The CO2 emissions from land use change (LUC), peat fires and peat oxidation due to the establishment and operations of industrial oil palm plantations were estimated for the major palm oil producing regions of Indonesia (Sumatra, Kalimantan and Papua), Malaysia (Peninsular Malaysia, Sarawak and Sabah) and Papua New Guinea. Measurements of oil palm expansion were based on the visual interpretation of Landsat images from 1990, 2000, 2005, and 2009/2010 that produced a 22 x 22 LUC matrix, which was used in conjunction with emission factors calculated from the differences in the mean value of published reports for above ground carbon (AGC) for each land cover class (e.g., 189 Mg C ha-1 for undisturbed forest, 104 Mg C ha-1 for disturbed forest, 30 Mg C ha-1 for shrub land, 36 Mg C ha-1 for oil palm plantations). The emission factor for peat oxidation for oil palm plantations operating on peat soils (43 Mg CO2 ha-1 yr-1) was based on a review of the scientific literature, while the emission factors for peat fires were based on the assumption that fires were used historically to clear land when establishing oil palm plantations in swamp forest (333 Mg CO2 ha-1) and swamp shrub land (110 Mg CO2 ha-1).
The total area of oil palm plantations increased from 3.5 to 13.1 Mha between 1990 and 2010 at a mean annual rate of approximately 7%. Over this 20 year period, the direct conversion of natural forest preceded the establishment of approximately 3.5 Mha (36.6%) of new oil palm plantations, with the remainder resulting from the conversion of moderate to low biomass vegetation types, including 1.7 Mha of shrub and grassland habitats (17.6%) and 3.5 Mha of land cover types (37.5%) that had been converted previously to field crops, agroforest or other types of plantations, and 0.9 Mha of other land cover categories (9.5%).
The net emissions of CO2 from oil palm plantations in the study area resulting from changes in AGC due to LUC, peat fires and peat oxidation increased from 92 to 106 to 184 Tg CO2 yr-1 between the first (1990 – 2000), second (2001 – 2005) and third (2006 – 2009/10) temporal periods.
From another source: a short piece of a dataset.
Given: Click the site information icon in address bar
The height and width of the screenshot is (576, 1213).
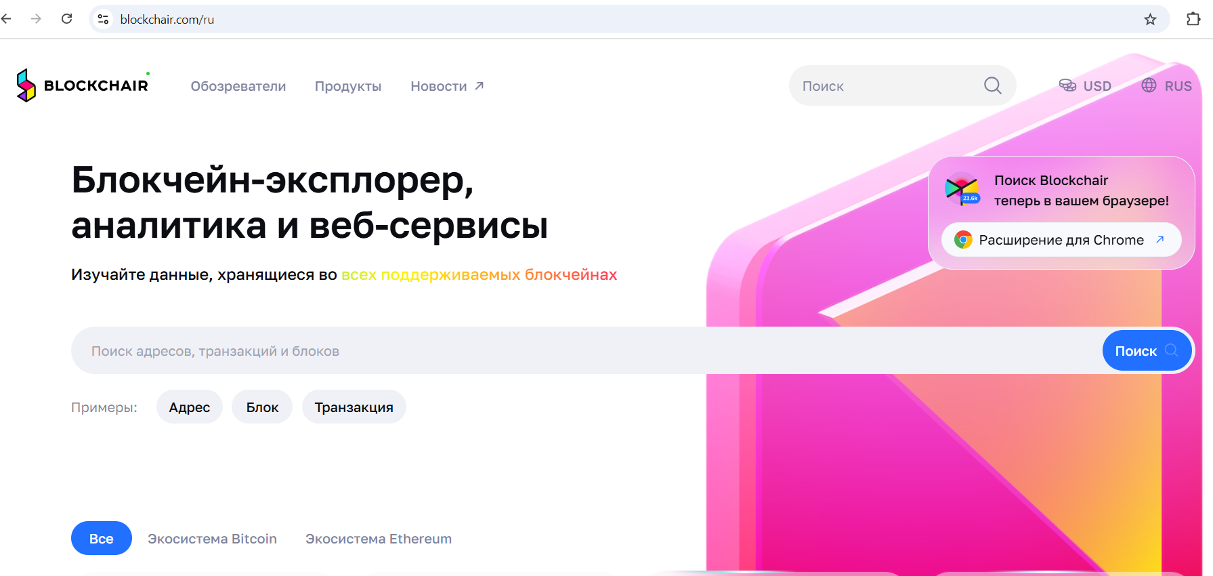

The proportion of CO2 emissions that originated from AGC due to LUC decreased between the first and second temporal period, but increased in the third (55 to 42 to 67 Tg CO2 yr-1); the emissions from peat fires linked to LUC tracked those of AGC (12 to 8 to 29 Tg CO2 yr-1). In contrast, the emissions from the oxidation of peat from plantations operating on partially drained peat soils increased steadily over all three temporal periods (26 to 56 to 88 Tg CO2 yr-1). Emissions from AGC due to LUC and peat fires are one time emissions that occur at the time of plantation establishment, but peat oxidation results in long-term, annual recurring emissions. By 2010, plantations on peat constituted 18% (2.4 Mha) of the spatial footprint of palm oil, but emission from peat fires and peat oxidation were the source of approximately 64% (118 Tg CO2 yr-1) of the total emissions from land use linked to industrial scale oil palm plantations.
Finally, we compared the CO2 emissions from oil palm with the emissions from AGC due to LUC and peat oxidation from other types of land use; emissions from peat fires were excluded due the lack of data on the incidence of fire in other land use categories. We estimate that oil palm was responsible for approximately 13% of the total of these two types of emissions between 2000 and 2005 and 18% between 2006 and 2009/2010, based on total estimated emissions of 698 and 792 Tg CO2 yr-1, respectively. The largest source of CO2 emissions originated from a land use trajectory that caused undisturbed forest to be degraded to disturbed forest and then to shrub land, presumably the result of logging and wildfire. Emissions from AGC from this type of forest loss and degradation was estimated at 267 Tg CO2 yr-1 between 2000 and 2005 (39% of the total) and 285 Tg CO2 yr-1 between 2006 and 2009/2010 (36% of the total). The sources of uncertainty in this and other published studies are discussed and represent a potential range that is an order of magnitude smaller or greater than the modeled estimates presented in this study. Prioritizing the use of shrub and grassland on mineral soil and avoiding of the use of peat soils will reduce emission significantly, as will enforcing the ban on fire for land clearing.